#### [DESCRIPTION OF THE TASK]
The records follow. Retype them without a single change.

══ PROVIDED ENTRIES

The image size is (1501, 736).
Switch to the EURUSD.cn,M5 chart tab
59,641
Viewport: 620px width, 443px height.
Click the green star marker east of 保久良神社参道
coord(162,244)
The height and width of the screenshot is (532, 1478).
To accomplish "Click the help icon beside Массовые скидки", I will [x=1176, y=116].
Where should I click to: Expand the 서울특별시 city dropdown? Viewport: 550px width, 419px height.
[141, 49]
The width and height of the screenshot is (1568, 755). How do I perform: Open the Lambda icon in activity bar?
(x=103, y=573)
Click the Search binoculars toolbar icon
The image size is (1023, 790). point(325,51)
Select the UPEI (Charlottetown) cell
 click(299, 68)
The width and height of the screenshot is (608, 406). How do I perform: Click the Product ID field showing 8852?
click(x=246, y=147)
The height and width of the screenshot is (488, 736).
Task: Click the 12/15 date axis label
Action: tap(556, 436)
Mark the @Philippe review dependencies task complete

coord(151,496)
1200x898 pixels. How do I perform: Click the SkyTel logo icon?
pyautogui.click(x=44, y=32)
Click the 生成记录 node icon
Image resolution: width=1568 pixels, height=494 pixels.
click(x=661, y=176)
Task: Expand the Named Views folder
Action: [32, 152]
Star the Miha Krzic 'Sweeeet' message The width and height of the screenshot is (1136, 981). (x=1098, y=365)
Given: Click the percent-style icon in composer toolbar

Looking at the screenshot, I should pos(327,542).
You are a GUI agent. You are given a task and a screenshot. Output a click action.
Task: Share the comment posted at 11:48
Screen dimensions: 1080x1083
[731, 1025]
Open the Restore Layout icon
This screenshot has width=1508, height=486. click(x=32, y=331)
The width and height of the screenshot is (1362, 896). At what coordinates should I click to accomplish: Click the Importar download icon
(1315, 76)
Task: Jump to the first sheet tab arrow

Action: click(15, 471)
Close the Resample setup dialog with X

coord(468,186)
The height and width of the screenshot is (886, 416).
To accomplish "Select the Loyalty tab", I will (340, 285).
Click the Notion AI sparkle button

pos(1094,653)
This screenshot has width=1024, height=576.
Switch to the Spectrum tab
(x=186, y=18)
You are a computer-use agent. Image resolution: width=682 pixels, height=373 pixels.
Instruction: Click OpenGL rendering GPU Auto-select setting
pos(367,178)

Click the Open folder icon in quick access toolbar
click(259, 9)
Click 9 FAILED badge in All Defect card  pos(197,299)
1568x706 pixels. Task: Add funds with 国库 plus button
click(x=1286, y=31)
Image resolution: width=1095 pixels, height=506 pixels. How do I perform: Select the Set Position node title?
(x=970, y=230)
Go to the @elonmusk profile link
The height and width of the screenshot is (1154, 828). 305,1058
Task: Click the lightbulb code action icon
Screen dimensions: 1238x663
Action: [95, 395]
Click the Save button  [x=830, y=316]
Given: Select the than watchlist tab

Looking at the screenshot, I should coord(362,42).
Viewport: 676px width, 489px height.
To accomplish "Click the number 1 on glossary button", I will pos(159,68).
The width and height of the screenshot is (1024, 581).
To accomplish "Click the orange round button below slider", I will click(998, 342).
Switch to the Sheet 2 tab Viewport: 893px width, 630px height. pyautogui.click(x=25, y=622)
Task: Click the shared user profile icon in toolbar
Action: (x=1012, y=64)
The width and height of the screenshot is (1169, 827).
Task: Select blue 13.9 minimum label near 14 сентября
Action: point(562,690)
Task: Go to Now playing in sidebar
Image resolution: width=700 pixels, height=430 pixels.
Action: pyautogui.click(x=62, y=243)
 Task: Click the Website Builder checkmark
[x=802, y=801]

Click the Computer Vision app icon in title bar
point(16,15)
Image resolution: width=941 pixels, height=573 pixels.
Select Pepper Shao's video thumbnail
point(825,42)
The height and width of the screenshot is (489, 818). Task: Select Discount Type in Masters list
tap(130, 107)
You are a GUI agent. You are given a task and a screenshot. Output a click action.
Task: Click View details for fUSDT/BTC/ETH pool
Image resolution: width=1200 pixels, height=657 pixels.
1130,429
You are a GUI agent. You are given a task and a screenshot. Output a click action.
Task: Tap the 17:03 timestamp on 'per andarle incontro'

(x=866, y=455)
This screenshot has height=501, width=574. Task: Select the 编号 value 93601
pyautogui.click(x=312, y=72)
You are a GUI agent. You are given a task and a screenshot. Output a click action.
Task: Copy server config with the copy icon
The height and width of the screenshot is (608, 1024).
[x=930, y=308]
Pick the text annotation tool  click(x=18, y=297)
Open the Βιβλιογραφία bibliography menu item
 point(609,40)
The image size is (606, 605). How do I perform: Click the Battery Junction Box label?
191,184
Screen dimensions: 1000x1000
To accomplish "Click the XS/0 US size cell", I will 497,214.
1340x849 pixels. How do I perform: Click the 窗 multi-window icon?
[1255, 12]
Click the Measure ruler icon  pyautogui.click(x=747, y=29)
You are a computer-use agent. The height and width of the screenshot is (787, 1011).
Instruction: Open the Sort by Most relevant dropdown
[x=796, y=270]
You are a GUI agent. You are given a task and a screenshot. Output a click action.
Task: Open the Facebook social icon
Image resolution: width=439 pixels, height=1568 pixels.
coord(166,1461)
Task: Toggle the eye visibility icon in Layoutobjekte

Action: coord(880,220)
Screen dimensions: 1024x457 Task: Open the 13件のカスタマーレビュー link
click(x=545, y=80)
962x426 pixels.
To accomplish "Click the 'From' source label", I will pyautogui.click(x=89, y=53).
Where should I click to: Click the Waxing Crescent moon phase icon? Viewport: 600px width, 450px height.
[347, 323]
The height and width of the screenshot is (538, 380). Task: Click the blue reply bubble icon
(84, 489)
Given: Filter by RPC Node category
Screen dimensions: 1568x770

════

#### [TASK RESPONSE]
The image size is (1501, 736).
Switch to the EURUSD.cn,M5 chart tab
59,641
Viewport: 620px width, 443px height.
Click the green star marker east of 保久良神社参道
coord(162,244)
The height and width of the screenshot is (532, 1478).
To accomplish "Click the help icon beside Массовые скидки", I will [x=1176, y=116].
Where should I click to: Expand the 서울특별시 city dropdown? Viewport: 550px width, 419px height.
[141, 49]
The width and height of the screenshot is (1568, 755). How do I perform: Open the Lambda icon in activity bar?
(x=103, y=573)
Click the Search binoculars toolbar icon
The image size is (1023, 790). point(325,51)
Select the UPEI (Charlottetown) cell
 click(299, 68)
The width and height of the screenshot is (608, 406). How do I perform: Click the Product ID field showing 8852?
click(x=246, y=147)
The height and width of the screenshot is (488, 736).
Task: Click the 12/15 date axis label
Action: tap(556, 436)
Mark the @Philippe review dependencies task complete

coord(151,496)
1200x898 pixels. How do I perform: Click the SkyTel logo icon?
pyautogui.click(x=44, y=32)
Click the 生成记录 node icon
Image resolution: width=1568 pixels, height=494 pixels.
click(x=661, y=176)
Task: Expand the Named Views folder
Action: [32, 152]
Star the Miha Krzic 'Sweeeet' message The width and height of the screenshot is (1136, 981). (x=1098, y=365)
Given: Click the percent-style icon in composer toolbar

Looking at the screenshot, I should pos(327,542).
You are a GUI agent. You are given a task and a screenshot. Output a click action.
Task: Share the comment posted at 11:48
Screen dimensions: 1080x1083
[731, 1025]
Open the Restore Layout icon
This screenshot has width=1508, height=486. click(x=32, y=331)
The width and height of the screenshot is (1362, 896). At what coordinates should I click to accomplish: Click the Importar download icon
(1315, 76)
Task: Jump to the first sheet tab arrow

Action: click(15, 471)
Close the Resample setup dialog with X

coord(468,186)
The height and width of the screenshot is (886, 416).
To accomplish "Select the Loyalty tab", I will (340, 285).
Click the Notion AI sparkle button

pos(1094,653)
This screenshot has width=1024, height=576.
Switch to the Spectrum tab
(x=186, y=18)
You are a computer-use agent. Image resolution: width=682 pixels, height=373 pixels.
Instruction: Click OpenGL rendering GPU Auto-select setting
pos(367,178)

Click the Open folder icon in quick access toolbar
click(259, 9)
Click 9 FAILED badge in All Defect card  pos(197,299)
1568x706 pixels. Task: Add funds with 国库 plus button
click(x=1286, y=31)
Image resolution: width=1095 pixels, height=506 pixels. How do I perform: Select the Set Position node title?
(x=970, y=230)
Go to the @elonmusk profile link
The height and width of the screenshot is (1154, 828). 305,1058
Task: Click the lightbulb code action icon
Screen dimensions: 1238x663
Action: [95, 395]
Click the Save button  [x=830, y=316]
Given: Select the than watchlist tab

Looking at the screenshot, I should coord(362,42).
Viewport: 676px width, 489px height.
To accomplish "Click the number 1 on glossary button", I will pos(159,68).
The width and height of the screenshot is (1024, 581).
To accomplish "Click the orange round button below slider", I will click(998, 342).
Switch to the Sheet 2 tab Viewport: 893px width, 630px height. pyautogui.click(x=25, y=622)
Task: Click the shared user profile icon in toolbar
Action: (x=1012, y=64)
The width and height of the screenshot is (1169, 827).
Task: Select blue 13.9 minimum label near 14 сентября
Action: point(562,690)
Task: Go to Now playing in sidebar
Image resolution: width=700 pixels, height=430 pixels.
Action: pyautogui.click(x=62, y=243)
 Task: Click the Website Builder checkmark
[x=802, y=801]

Click the Computer Vision app icon in title bar
point(16,15)
Image resolution: width=941 pixels, height=573 pixels.
Select Pepper Shao's video thumbnail
point(825,42)
The height and width of the screenshot is (489, 818). Task: Select Discount Type in Masters list
tap(130, 107)
You are a GUI agent. You are given a task and a screenshot. Output a click action.
Task: Click View details for fUSDT/BTC/ETH pool
Image resolution: width=1200 pixels, height=657 pixels.
1130,429
You are a GUI agent. You are given a task and a screenshot. Output a click action.
Task: Tap the 17:03 timestamp on 'per andarle incontro'

(x=866, y=455)
This screenshot has height=501, width=574. Task: Select the 编号 value 93601
pyautogui.click(x=312, y=72)
You are a GUI agent. You are given a task and a screenshot. Output a click action.
Task: Copy server config with the copy icon
The height and width of the screenshot is (608, 1024).
[x=930, y=308]
Pick the text annotation tool  click(x=18, y=297)
Open the Βιβλιογραφία bibliography menu item
 point(609,40)
The image size is (606, 605). How do I perform: Click the Battery Junction Box label?
191,184
Screen dimensions: 1000x1000
To accomplish "Click the XS/0 US size cell", I will 497,214.
1340x849 pixels. How do I perform: Click the 窗 multi-window icon?
[1255, 12]
Click the Measure ruler icon  pyautogui.click(x=747, y=29)
You are a computer-use agent. The height and width of the screenshot is (787, 1011).
Instruction: Open the Sort by Most relevant dropdown
[x=796, y=270]
You are a GUI agent. You are given a task and a screenshot. Output a click action.
Task: Open the Facebook social icon
Image resolution: width=439 pixels, height=1568 pixels.
coord(166,1461)
Task: Toggle the eye visibility icon in Layoutobjekte

Action: coord(880,220)
Screen dimensions: 1024x457 Task: Open the 13件のカスタマーレビュー link
click(x=545, y=80)
962x426 pixels.
To accomplish "Click the 'From' source label", I will pyautogui.click(x=89, y=53).
Where should I click to: Click the Waxing Crescent moon phase icon? Viewport: 600px width, 450px height.
[347, 323]
The height and width of the screenshot is (538, 380). Task: Click the blue reply bubble icon
(84, 489)
Given: Filter by RPC Node category
Screen dimensions: 1568x770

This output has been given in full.